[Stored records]
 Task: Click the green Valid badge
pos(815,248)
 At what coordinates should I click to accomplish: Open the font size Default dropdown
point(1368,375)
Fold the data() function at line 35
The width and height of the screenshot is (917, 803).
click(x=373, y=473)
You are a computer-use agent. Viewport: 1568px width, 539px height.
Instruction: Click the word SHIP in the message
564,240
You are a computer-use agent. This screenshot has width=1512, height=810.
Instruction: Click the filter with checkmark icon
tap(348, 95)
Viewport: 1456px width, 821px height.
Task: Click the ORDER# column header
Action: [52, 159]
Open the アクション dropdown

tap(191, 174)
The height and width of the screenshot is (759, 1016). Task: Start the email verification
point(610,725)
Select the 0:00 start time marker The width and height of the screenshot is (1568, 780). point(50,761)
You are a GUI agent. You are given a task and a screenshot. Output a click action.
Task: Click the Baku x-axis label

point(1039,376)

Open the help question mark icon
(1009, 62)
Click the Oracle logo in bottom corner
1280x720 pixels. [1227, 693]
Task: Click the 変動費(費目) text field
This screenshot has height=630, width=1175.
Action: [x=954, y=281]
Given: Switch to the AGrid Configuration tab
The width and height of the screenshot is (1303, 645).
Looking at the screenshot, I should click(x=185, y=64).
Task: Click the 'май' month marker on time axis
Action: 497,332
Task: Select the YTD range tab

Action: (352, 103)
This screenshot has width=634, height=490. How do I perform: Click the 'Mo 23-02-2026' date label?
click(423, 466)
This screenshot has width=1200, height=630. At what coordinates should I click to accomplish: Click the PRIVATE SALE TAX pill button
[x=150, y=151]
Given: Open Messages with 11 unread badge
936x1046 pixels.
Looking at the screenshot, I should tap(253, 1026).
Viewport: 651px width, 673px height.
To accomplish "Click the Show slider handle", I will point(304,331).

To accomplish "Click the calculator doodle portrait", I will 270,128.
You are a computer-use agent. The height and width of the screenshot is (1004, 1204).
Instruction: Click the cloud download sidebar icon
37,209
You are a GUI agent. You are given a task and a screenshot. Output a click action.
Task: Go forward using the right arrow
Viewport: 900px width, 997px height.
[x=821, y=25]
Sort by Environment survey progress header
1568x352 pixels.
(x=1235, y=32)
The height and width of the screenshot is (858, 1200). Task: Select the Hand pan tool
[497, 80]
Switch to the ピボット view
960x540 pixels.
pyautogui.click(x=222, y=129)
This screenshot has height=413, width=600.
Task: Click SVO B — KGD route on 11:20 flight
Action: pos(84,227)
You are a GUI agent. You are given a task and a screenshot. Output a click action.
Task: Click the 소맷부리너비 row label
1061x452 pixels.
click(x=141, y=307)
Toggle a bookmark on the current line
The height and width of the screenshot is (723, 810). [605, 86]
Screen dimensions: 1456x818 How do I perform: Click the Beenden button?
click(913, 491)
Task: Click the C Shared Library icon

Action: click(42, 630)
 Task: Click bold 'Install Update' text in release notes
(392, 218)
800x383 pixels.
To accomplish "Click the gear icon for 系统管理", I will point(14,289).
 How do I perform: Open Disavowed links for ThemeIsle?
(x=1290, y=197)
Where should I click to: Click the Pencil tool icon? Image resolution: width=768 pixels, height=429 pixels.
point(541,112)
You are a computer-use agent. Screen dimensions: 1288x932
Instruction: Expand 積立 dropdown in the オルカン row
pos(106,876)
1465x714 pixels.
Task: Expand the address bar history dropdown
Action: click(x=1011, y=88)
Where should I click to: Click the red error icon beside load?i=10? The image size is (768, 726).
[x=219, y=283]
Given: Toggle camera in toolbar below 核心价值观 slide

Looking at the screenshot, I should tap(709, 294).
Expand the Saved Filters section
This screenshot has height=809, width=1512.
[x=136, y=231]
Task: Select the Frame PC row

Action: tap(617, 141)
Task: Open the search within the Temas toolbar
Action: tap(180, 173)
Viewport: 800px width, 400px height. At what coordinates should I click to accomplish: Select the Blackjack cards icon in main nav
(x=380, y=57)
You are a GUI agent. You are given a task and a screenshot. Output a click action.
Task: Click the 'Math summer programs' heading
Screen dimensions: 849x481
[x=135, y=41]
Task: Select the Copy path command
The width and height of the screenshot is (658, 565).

--- YOUR GOAL ---
Each entry above is to be repeated exactly as it appears.

--- EXERCISE RESPONSE ---
 Task: Click the green Valid badge
pos(815,248)
 At what coordinates should I click to accomplish: Open the font size Default dropdown
point(1368,375)
Fold the data() function at line 35
The width and height of the screenshot is (917, 803).
click(x=373, y=473)
You are a computer-use agent. Viewport: 1568px width, 539px height.
Instruction: Click the word SHIP in the message
564,240
You are a computer-use agent. This screenshot has width=1512, height=810.
Instruction: Click the filter with checkmark icon
tap(348, 95)
Viewport: 1456px width, 821px height.
Task: Click the ORDER# column header
Action: [52, 159]
Open the アクション dropdown

tap(191, 174)
The height and width of the screenshot is (759, 1016). Task: Start the email verification
point(610,725)
Select the 0:00 start time marker The width and height of the screenshot is (1568, 780). point(50,761)
You are a GUI agent. You are given a task and a screenshot. Output a click action.
Task: Click the Baku x-axis label

point(1039,376)

Open the help question mark icon
(1009, 62)
Click the Oracle logo in bottom corner
1280x720 pixels. [1227, 693]
Task: Click the 変動費(費目) text field
This screenshot has height=630, width=1175.
Action: [x=954, y=281]
Given: Switch to the AGrid Configuration tab
The width and height of the screenshot is (1303, 645).
Looking at the screenshot, I should click(x=185, y=64).
Task: Click the 'май' month marker on time axis
Action: 497,332
Task: Select the YTD range tab

Action: (352, 103)
This screenshot has width=634, height=490. How do I perform: Click the 'Mo 23-02-2026' date label?
click(423, 466)
This screenshot has width=1200, height=630. At what coordinates should I click to accomplish: Click the PRIVATE SALE TAX pill button
[x=150, y=151]
Given: Open Messages with 11 unread badge
936x1046 pixels.
Looking at the screenshot, I should tap(253, 1026).
Viewport: 651px width, 673px height.
To accomplish "Click the Show slider handle", I will point(304,331).

To accomplish "Click the calculator doodle portrait", I will 270,128.
You are a computer-use agent. The height and width of the screenshot is (1004, 1204).
Instruction: Click the cloud download sidebar icon
37,209
You are a GUI agent. You are given a task and a screenshot. Output a click action.
Task: Go forward using the right arrow
Viewport: 900px width, 997px height.
[x=821, y=25]
Sort by Environment survey progress header
1568x352 pixels.
(x=1235, y=32)
The height and width of the screenshot is (858, 1200). Task: Select the Hand pan tool
[497, 80]
Switch to the ピボット view
960x540 pixels.
pyautogui.click(x=222, y=129)
This screenshot has height=413, width=600.
Task: Click SVO B — KGD route on 11:20 flight
Action: pos(84,227)
You are a GUI agent. You are given a task and a screenshot. Output a click action.
Task: Click the 소맷부리너비 row label
1061x452 pixels.
click(x=141, y=307)
Toggle a bookmark on the current line
The height and width of the screenshot is (723, 810). [605, 86]
Screen dimensions: 1456x818 How do I perform: Click the Beenden button?
click(913, 491)
Task: Click the C Shared Library icon

Action: click(42, 630)
 Task: Click bold 'Install Update' text in release notes
(392, 218)
800x383 pixels.
To accomplish "Click the gear icon for 系统管理", I will point(14,289).
 How do I perform: Open Disavowed links for ThemeIsle?
(x=1290, y=197)
Where should I click to: Click the Pencil tool icon? Image resolution: width=768 pixels, height=429 pixels.
point(541,112)
You are a computer-use agent. Screen dimensions: 1288x932
Instruction: Expand 積立 dropdown in the オルカン row
pos(106,876)
1465x714 pixels.
Task: Expand the address bar history dropdown
Action: click(x=1011, y=88)
Where should I click to: Click the red error icon beside load?i=10? The image size is (768, 726).
[x=219, y=283]
Given: Toggle camera in toolbar below 核心价值观 slide

Looking at the screenshot, I should tap(709, 294).
Expand the Saved Filters section
This screenshot has height=809, width=1512.
[x=136, y=231]
Task: Select the Frame PC row

Action: tap(617, 141)
Task: Open the search within the Temas toolbar
Action: tap(180, 173)
Viewport: 800px width, 400px height. At what coordinates should I click to accomplish: Select the Blackjack cards icon in main nav
(x=380, y=57)
You are a GUI agent. You are given a task and a screenshot. Output a click action.
Task: Click the 'Math summer programs' heading
Screen dimensions: 849x481
[x=135, y=41]
Task: Select the Copy path command
The width and height of the screenshot is (658, 565).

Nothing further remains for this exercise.